• Work instruction
Only the lines from the one bearing "Click the light bulb icon in toolbar" through the end of the entries should be output, exactly as they stand, and pictures should be skipped.

• Data
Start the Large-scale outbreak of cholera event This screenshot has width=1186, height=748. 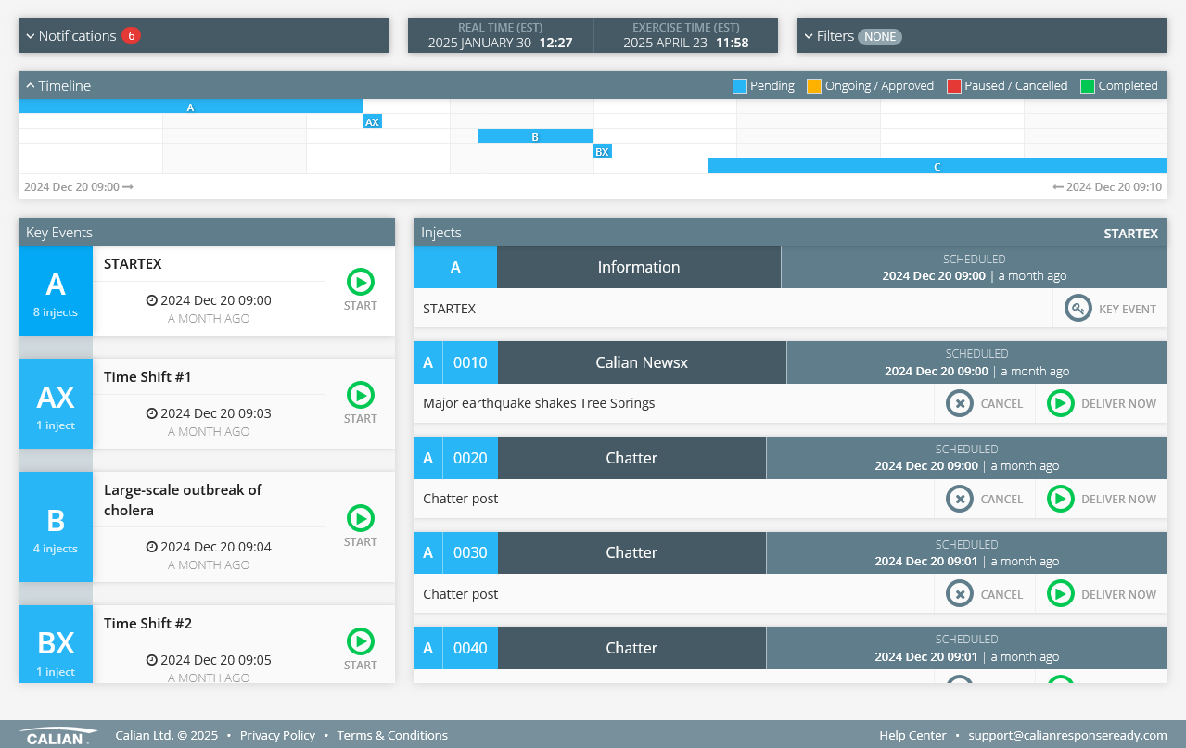click(360, 519)
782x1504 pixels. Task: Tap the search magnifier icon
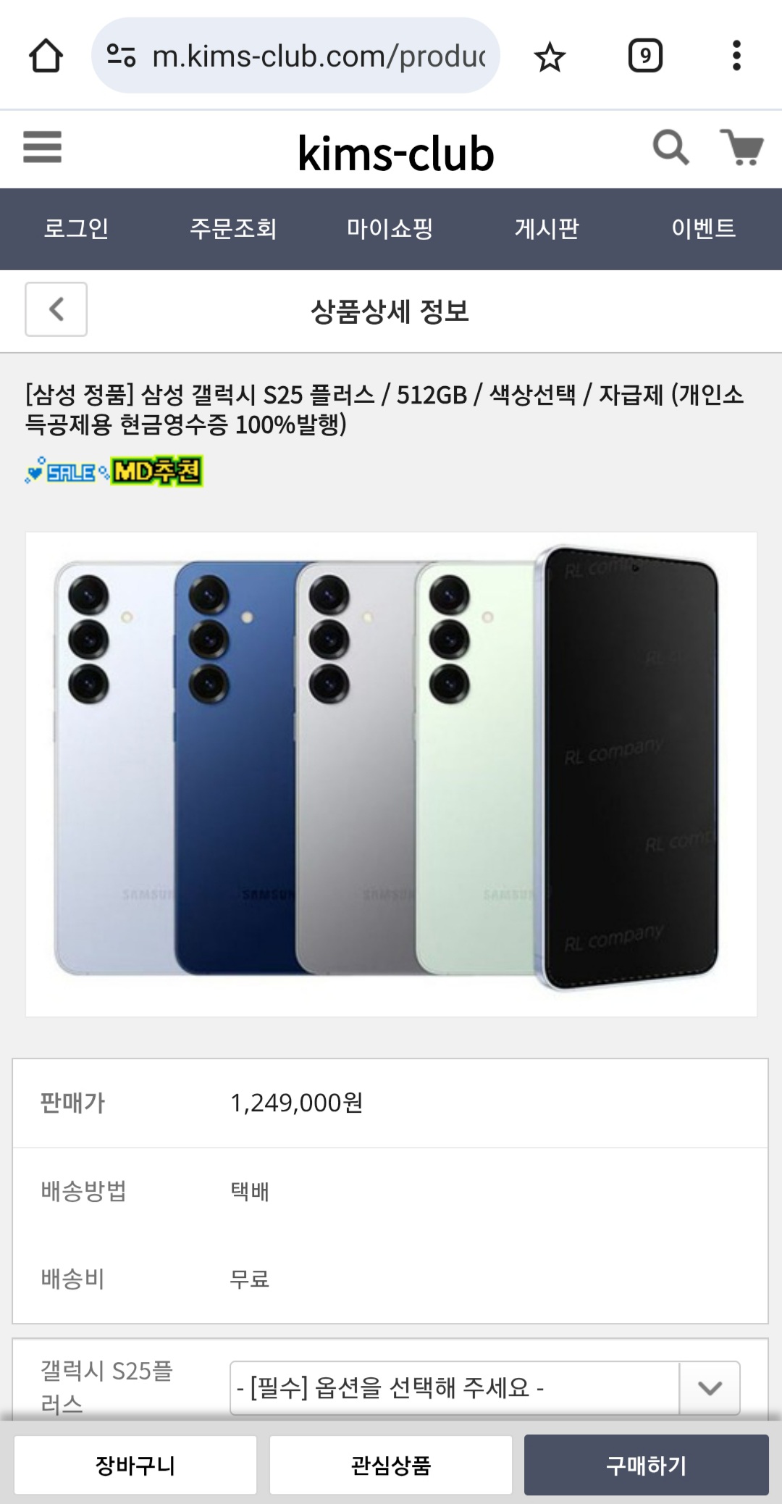click(670, 147)
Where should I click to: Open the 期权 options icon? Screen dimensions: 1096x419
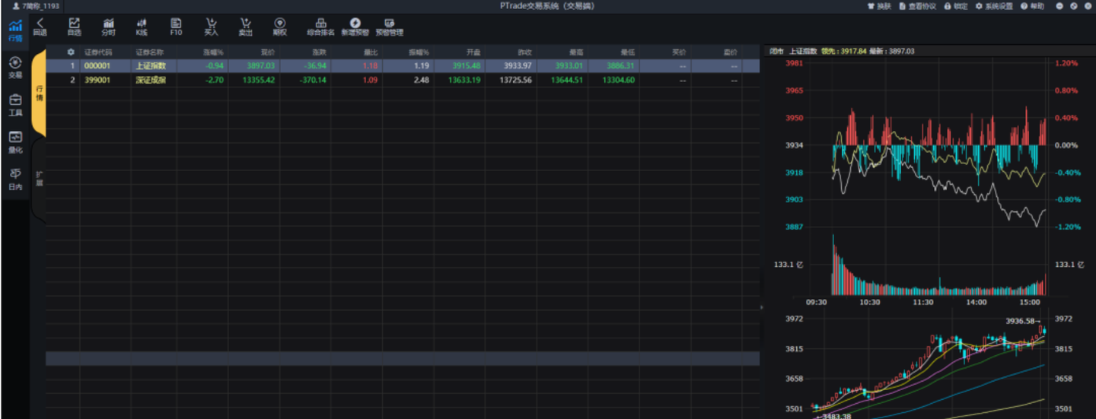click(279, 27)
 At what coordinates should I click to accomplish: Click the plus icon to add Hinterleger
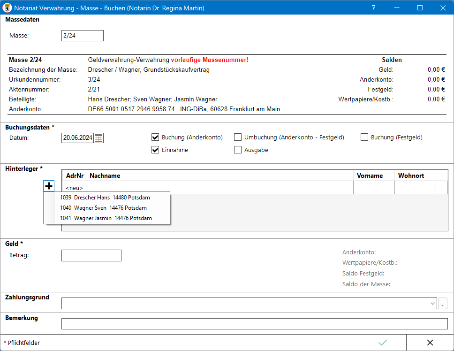pyautogui.click(x=49, y=186)
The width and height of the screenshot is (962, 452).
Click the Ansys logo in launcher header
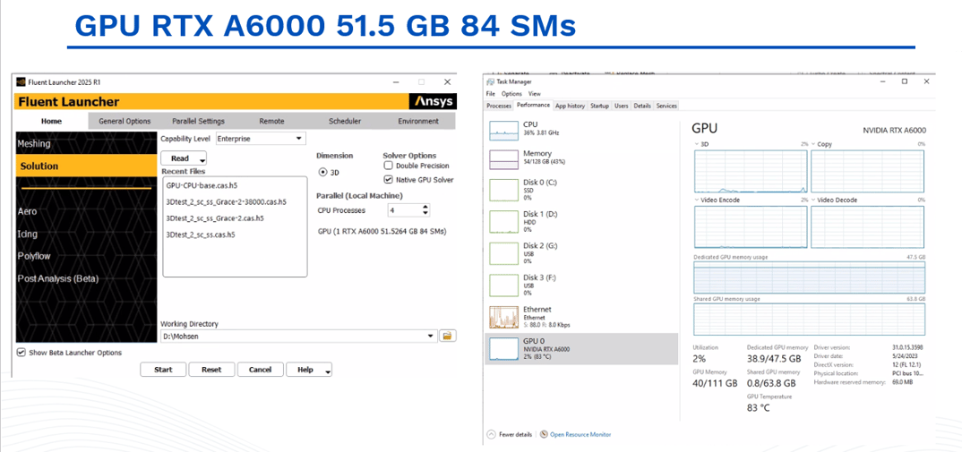tap(435, 101)
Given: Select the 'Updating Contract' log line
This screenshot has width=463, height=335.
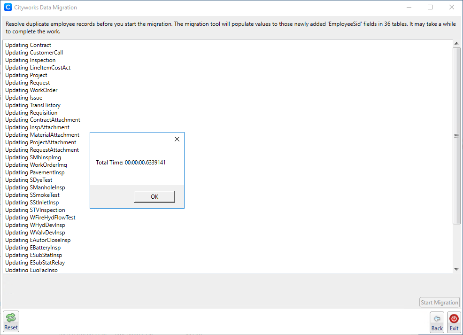Looking at the screenshot, I should click(28, 45).
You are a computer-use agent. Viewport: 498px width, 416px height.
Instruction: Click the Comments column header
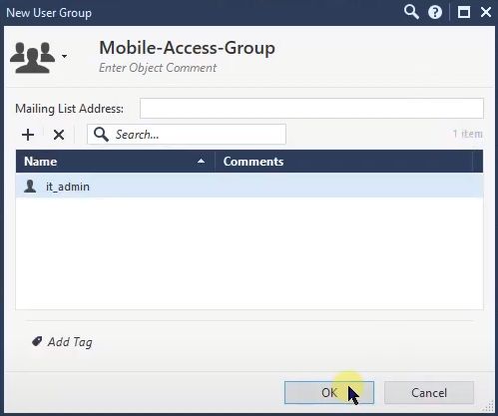point(344,162)
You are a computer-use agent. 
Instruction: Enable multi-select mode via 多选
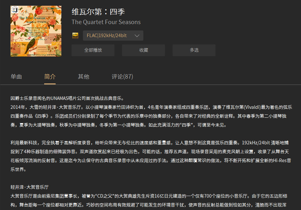(194, 50)
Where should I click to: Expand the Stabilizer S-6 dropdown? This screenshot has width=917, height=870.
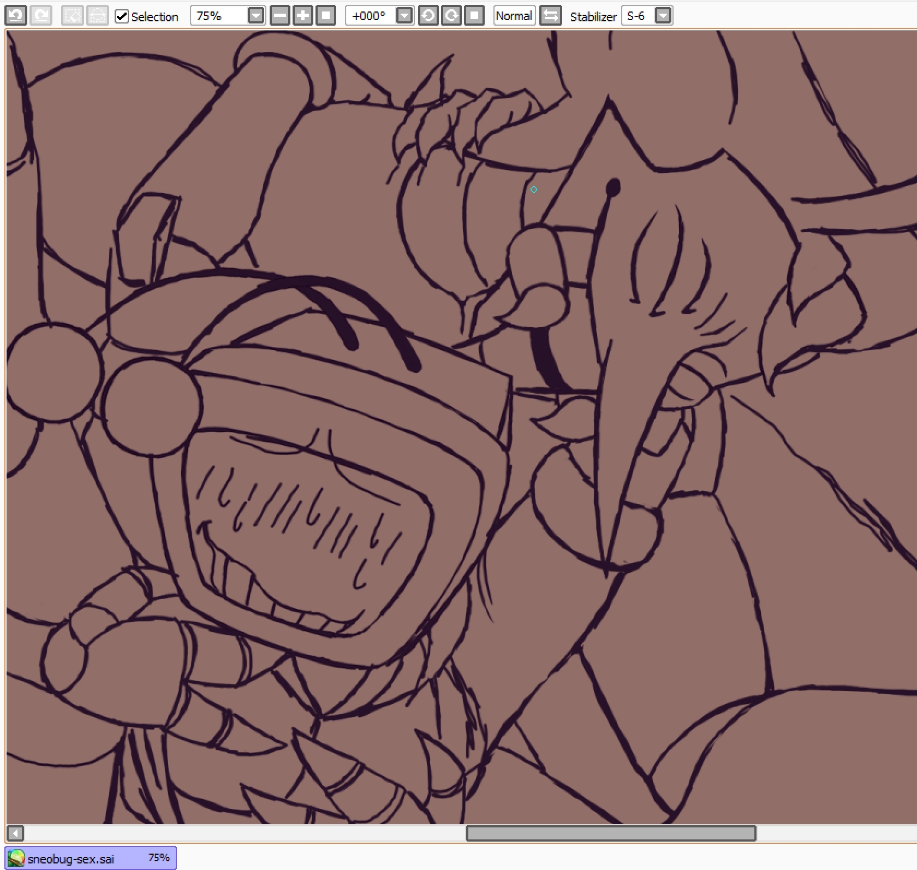pos(663,16)
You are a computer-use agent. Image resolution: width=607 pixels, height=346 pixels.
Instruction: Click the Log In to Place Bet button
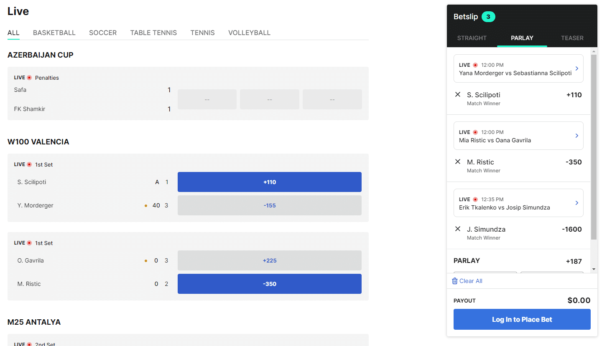[x=522, y=319]
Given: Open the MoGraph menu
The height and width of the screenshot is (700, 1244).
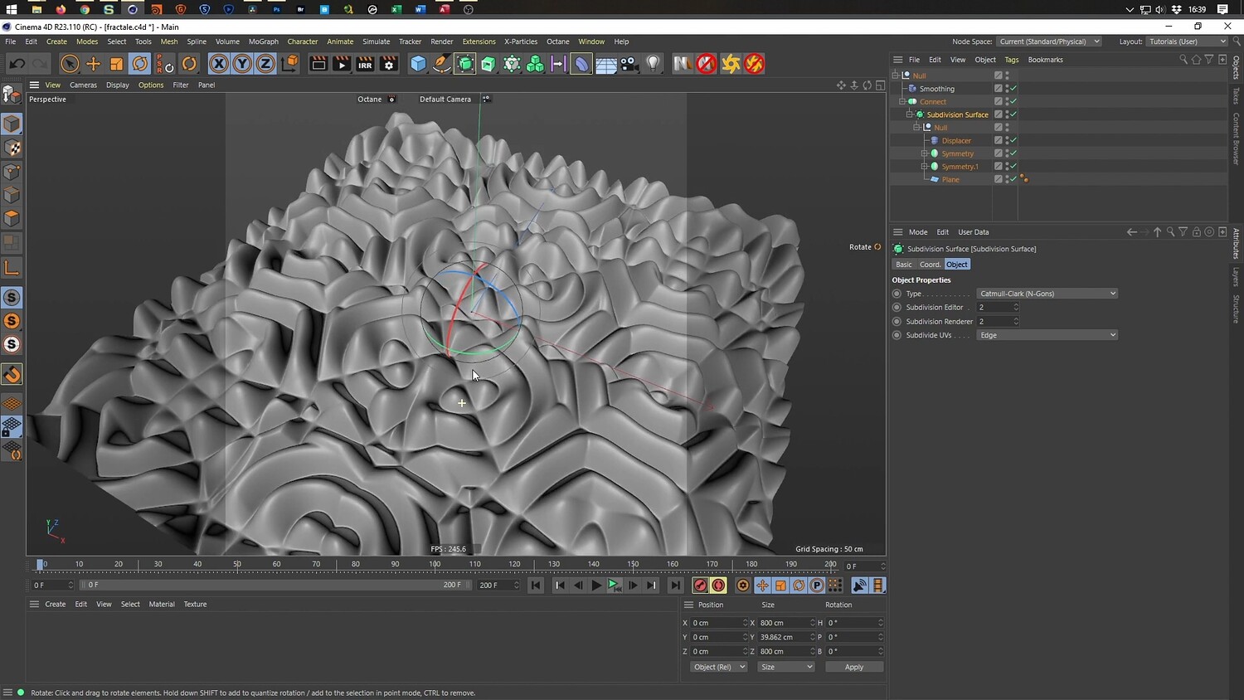Looking at the screenshot, I should (263, 41).
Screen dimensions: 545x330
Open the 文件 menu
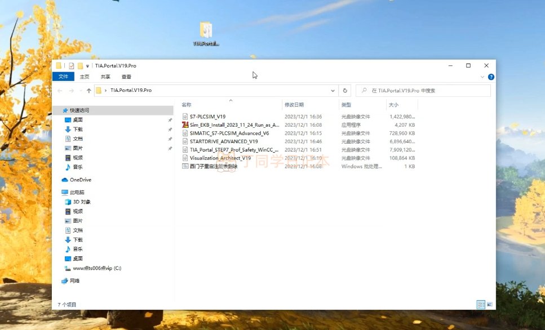coord(63,77)
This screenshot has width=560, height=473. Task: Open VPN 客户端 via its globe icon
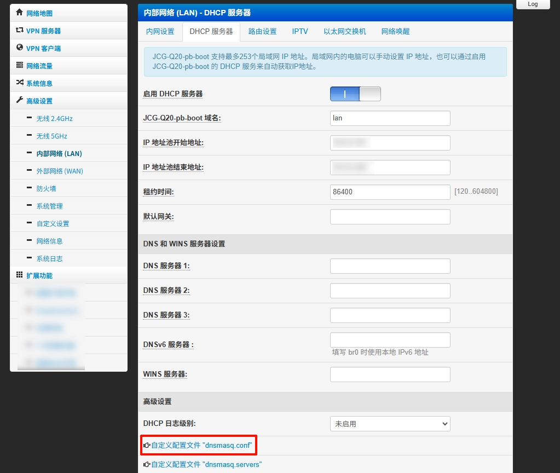pos(20,48)
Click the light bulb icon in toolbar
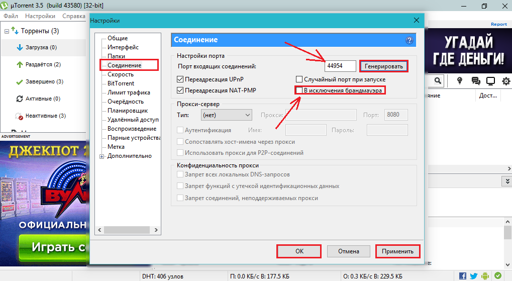Screen dimensions: 512x281 point(459,81)
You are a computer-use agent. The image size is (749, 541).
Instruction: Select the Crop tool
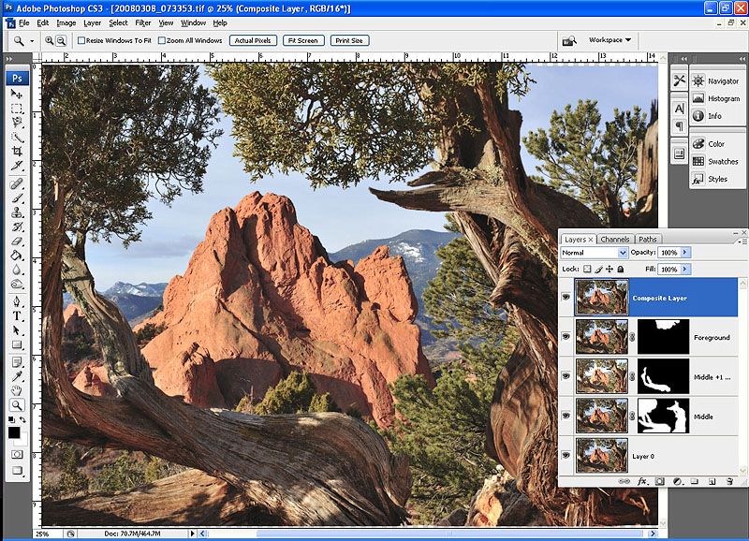point(17,151)
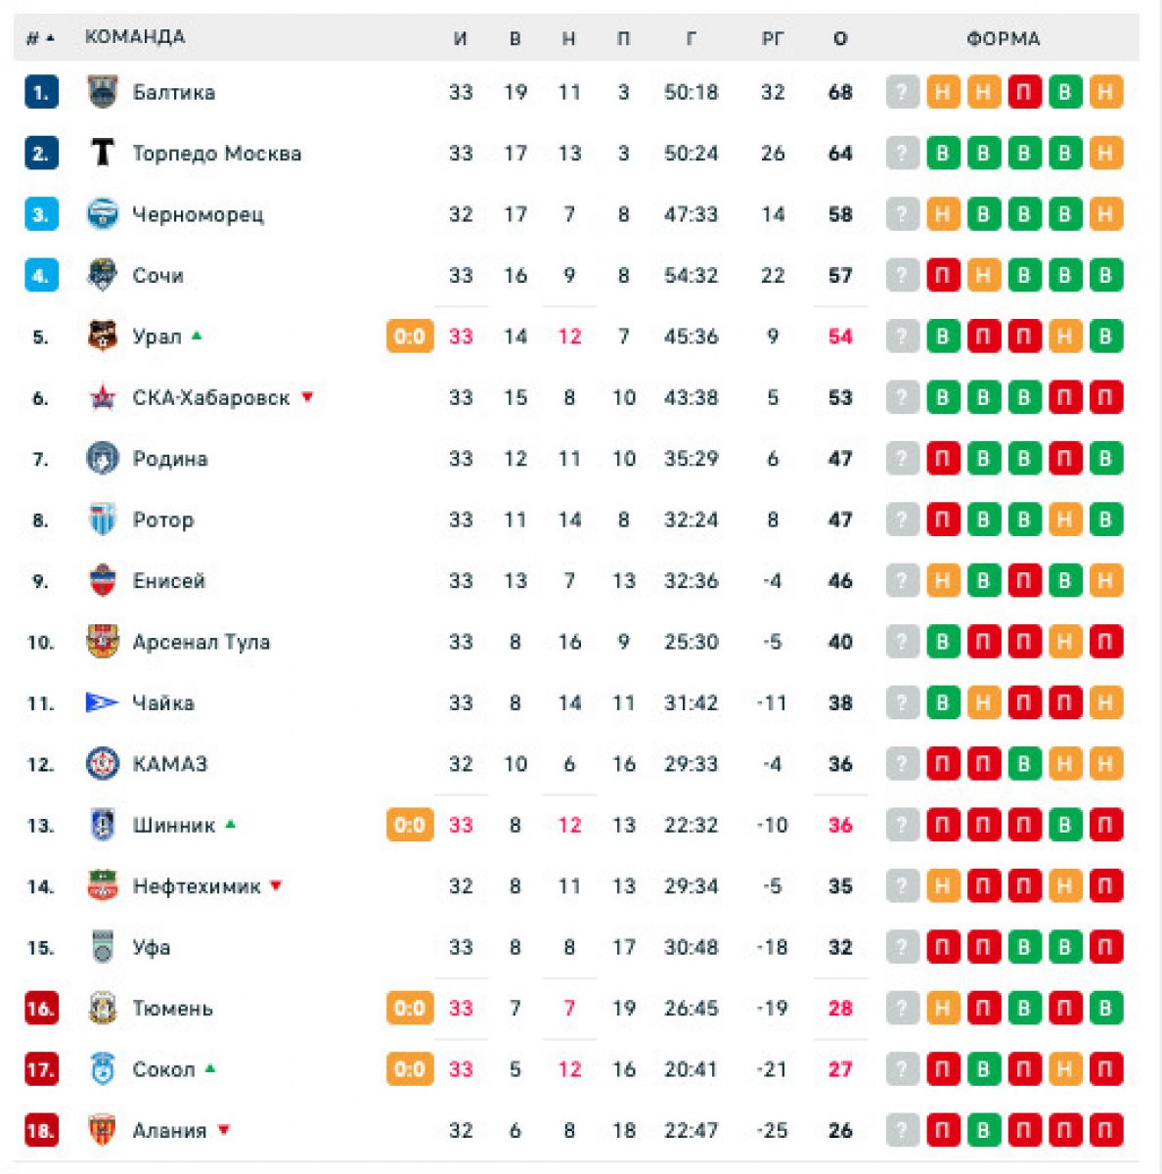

• Solution
Click the light bulb icon in toolbar
Screen dimensions: 512x281 point(459,81)
You are a computer-use agent. The image size is (749, 541).
Instruction: Select the Crop tool
point(17,151)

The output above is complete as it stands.